On the other hand, research has shown that a Henriette Favez was born in Bavois on the 1steh February 1786, daughter of a cousin of Jean Favez, Isaac and of Charlotte Meyret. The date of birth given above corresponds to that of a neighbor of Favez in Lausanne.
“This vagueness undoubtedly refers to the moment when Enrique Favez asserts a male gender identity and has to build an administrative life,” notes Sabine Utz. as a young man in society.The Vaudois archives thus suggest that he revised his genealogy by combining authentic information.

Birth certificate for “Jeanne Henriette Favé, daughter of Isaac Favé de Servion and Charlotte Meyret, wife”, the 1st.eh February 1786 in Bavois.
PARISH REGISTER / VAUD CANTONAL ARCHIVE
Orphaned at a very young age, Henriette at the age of 15 or 16 would have been married by her uncle, Colonel of a hunting regiment in Napoleon’s service, to another officer, Jean Baptiste Renau. She obtains in exchange for following from 1805 her husband and her uncle during Napoleonic campaigns in Germany and Austria. We know almost nothing about this period of her life, except that she lost an eight-day-old baby and her husband.
It was then that Henriette, left to herself, took the first name Henri in order to study medicine in Paris, perhaps by enrolling with her husband’s rank before she was enrolled as a military surgeon. After Berezina, Dr. Favez sent to Spain, where he is captured by the English. Released in 1814, he settled in Guadeloupe, which he left in 1819 for Cuba, where many French settlers had fled Haiti.

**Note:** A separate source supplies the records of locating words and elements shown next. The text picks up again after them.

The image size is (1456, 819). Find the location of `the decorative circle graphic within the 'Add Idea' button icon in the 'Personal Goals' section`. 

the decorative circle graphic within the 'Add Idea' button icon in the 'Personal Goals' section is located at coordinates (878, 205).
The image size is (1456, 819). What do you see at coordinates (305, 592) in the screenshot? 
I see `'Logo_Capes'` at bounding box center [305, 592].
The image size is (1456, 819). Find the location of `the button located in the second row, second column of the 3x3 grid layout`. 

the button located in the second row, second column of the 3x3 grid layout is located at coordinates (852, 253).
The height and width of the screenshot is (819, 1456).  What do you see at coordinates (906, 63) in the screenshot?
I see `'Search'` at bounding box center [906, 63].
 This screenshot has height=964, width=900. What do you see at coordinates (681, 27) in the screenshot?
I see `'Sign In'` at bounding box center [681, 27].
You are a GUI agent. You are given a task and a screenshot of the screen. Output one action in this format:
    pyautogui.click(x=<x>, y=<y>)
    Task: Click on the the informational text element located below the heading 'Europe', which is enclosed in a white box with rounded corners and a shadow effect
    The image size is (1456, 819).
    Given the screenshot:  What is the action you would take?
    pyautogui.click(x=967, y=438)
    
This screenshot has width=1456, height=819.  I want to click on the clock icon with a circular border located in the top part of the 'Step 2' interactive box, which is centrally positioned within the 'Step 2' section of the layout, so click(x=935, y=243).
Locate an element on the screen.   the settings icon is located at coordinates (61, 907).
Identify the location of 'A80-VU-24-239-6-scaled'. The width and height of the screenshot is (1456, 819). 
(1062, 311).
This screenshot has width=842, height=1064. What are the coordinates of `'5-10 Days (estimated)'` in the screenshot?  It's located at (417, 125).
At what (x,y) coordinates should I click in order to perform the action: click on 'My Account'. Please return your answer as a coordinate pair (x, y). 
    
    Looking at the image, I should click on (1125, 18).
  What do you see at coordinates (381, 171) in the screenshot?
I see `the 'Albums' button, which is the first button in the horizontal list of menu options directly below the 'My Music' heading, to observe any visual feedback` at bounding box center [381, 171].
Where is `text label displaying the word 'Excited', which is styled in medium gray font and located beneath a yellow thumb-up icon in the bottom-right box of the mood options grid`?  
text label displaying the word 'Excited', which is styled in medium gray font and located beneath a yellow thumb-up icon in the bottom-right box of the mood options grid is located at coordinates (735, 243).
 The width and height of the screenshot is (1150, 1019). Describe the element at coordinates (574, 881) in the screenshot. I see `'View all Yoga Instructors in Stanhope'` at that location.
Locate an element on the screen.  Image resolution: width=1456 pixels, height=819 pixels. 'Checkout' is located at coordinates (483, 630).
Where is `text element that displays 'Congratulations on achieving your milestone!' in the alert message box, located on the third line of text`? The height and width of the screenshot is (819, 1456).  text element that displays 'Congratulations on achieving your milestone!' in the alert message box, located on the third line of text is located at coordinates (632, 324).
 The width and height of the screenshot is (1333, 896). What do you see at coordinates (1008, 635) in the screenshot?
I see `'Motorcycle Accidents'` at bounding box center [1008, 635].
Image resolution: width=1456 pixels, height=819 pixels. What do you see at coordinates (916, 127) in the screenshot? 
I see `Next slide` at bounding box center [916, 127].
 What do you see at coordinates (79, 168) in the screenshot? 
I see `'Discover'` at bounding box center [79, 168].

“Without changing my costume, thus dressed as a man to whom I was accustomed, and thus finding myself at liberty, because so clothed I could pursue my profession and my fortune, without thinking of harming anyone, and much rather in the idea of helping the needy through my job, as I have always done, ”she testified at her trial.

Signed by Captain Juan Manuel Cagigal on March 22, 1820, the letter authorizing “Henrrique Favez”, a medical surgeon, to settle on the island of Cuba and practice his profession there.
NATIONAL ARCHIVE FOR CUBA / WILLIAM OCEGUERA
Lying about your identity, cross-dressing, is one thing, but shortly after his arrival, Henri Favez exacerbates his case as he falls in love with a patient, Juana de León, a distressed woman of mixed race. Eight days before he married her, “he discovers himself in front of her”, so “she will not be fooled”.
“She told me she did not care,” he adds. He converted so that their marriage is blessed by the Church. Hence the scandal when the pot of roses is revealed, at the discretion of a governess.
After just over a year in prison, Henriette Favez was deported to New Orleans in the United States. There she joined the Congregation for the Daughters of Charity, which she was to lead and within which she died in 1856. Under the name Magdalena, that is, Marie Madeleine, another sinner.
Lausanne, the entrance to the Palais de Rumine, place de la Riponne 6, from 31 to 1 Marcheh May, exhibition “Between genres and worlds. Dr. Favez (1791-1856) ”. Free entry.
Gilles Simond has collaborated with “24 heures” since 1989. Reviewing the Sports Section, the “24 Weekend” supplement and the Culture Section, he is today responsible for the Reflection Section, writes articles related to the local history and occasionally replaces the editor.
More informations
Have you found an error? Tell us that.